**Data**:
══════════

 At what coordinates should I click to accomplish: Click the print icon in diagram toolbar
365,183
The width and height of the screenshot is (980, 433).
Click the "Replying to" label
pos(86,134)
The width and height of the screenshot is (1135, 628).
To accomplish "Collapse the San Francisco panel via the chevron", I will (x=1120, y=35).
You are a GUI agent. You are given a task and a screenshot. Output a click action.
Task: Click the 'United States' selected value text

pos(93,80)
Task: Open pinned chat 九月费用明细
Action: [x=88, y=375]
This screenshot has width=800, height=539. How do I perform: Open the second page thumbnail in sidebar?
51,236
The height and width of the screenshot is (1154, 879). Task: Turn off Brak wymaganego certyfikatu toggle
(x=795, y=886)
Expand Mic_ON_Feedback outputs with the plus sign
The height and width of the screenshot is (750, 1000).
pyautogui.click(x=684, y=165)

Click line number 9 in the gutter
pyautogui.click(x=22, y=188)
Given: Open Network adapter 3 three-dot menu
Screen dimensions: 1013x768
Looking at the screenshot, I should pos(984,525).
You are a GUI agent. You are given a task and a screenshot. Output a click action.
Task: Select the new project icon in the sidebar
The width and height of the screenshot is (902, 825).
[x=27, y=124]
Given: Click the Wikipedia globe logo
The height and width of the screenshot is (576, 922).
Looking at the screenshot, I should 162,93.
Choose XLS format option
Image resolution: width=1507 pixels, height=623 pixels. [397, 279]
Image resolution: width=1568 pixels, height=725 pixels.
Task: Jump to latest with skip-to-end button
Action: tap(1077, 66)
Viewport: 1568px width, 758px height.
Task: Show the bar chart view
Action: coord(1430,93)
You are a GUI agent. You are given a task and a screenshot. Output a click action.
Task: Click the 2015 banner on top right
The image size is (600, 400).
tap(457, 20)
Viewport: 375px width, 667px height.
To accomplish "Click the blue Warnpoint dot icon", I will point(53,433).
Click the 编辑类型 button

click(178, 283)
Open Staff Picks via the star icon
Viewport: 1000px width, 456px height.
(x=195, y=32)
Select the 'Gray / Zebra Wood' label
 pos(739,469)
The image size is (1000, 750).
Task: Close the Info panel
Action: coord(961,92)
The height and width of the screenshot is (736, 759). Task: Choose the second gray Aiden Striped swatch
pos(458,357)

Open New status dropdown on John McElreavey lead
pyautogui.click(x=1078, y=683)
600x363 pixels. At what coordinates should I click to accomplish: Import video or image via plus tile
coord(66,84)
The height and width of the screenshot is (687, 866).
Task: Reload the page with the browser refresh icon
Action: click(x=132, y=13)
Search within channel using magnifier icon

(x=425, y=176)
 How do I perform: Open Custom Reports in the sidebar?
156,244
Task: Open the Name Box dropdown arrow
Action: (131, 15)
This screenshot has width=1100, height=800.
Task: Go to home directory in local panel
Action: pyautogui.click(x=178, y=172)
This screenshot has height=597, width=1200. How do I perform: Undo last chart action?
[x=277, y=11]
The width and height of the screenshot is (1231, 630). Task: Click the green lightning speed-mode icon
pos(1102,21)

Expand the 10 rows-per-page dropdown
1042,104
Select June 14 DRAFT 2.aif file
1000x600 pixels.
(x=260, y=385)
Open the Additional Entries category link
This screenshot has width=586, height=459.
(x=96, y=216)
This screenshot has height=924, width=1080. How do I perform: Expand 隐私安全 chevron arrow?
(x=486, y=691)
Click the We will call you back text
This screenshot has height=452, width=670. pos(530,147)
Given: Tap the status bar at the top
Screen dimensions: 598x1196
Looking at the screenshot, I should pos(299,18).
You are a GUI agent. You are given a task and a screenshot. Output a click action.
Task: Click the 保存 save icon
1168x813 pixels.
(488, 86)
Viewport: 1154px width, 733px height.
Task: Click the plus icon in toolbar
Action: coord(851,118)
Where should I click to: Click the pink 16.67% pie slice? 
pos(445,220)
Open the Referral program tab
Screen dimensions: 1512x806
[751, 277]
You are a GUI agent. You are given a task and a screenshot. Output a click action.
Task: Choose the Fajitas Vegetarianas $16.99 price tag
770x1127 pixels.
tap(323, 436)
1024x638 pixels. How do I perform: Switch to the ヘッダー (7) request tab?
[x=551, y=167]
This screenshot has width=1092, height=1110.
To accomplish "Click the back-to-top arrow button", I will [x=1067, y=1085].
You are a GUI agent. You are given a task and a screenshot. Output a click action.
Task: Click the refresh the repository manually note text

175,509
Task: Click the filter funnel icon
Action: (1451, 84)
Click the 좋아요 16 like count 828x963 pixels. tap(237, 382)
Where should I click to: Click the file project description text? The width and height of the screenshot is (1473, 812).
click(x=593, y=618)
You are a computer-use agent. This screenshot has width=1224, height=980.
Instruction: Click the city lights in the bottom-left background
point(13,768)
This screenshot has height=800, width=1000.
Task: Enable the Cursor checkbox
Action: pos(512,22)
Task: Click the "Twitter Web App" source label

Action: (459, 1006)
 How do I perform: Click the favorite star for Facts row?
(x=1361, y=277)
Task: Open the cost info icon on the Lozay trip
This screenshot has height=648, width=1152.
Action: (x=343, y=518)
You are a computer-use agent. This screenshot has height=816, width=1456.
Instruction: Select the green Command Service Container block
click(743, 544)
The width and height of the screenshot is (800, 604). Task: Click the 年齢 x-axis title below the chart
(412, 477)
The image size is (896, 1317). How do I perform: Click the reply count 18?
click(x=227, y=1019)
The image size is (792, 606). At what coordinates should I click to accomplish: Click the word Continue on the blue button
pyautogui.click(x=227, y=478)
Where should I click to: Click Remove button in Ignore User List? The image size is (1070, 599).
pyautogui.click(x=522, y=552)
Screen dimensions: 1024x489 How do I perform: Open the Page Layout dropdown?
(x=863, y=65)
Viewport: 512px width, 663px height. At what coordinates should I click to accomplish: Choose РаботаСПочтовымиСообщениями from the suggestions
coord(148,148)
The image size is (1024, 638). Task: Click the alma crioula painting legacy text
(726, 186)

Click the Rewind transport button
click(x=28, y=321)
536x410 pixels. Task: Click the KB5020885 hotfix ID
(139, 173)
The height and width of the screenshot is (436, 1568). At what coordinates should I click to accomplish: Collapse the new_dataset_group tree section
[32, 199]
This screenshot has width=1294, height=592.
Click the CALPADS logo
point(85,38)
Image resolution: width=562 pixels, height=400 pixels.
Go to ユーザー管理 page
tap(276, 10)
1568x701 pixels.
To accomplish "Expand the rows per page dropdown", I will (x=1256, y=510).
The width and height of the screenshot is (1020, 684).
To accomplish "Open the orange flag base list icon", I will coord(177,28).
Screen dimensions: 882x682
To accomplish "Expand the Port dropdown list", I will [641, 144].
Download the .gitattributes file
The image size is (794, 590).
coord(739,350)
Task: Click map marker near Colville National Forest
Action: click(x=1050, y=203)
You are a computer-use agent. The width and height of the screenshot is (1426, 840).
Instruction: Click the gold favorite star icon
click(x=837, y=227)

══════════

**Directions**:
Where the word "computer" appears in a line of the data above, tally that line; then give the total and nothing more.

**Answer box**:
3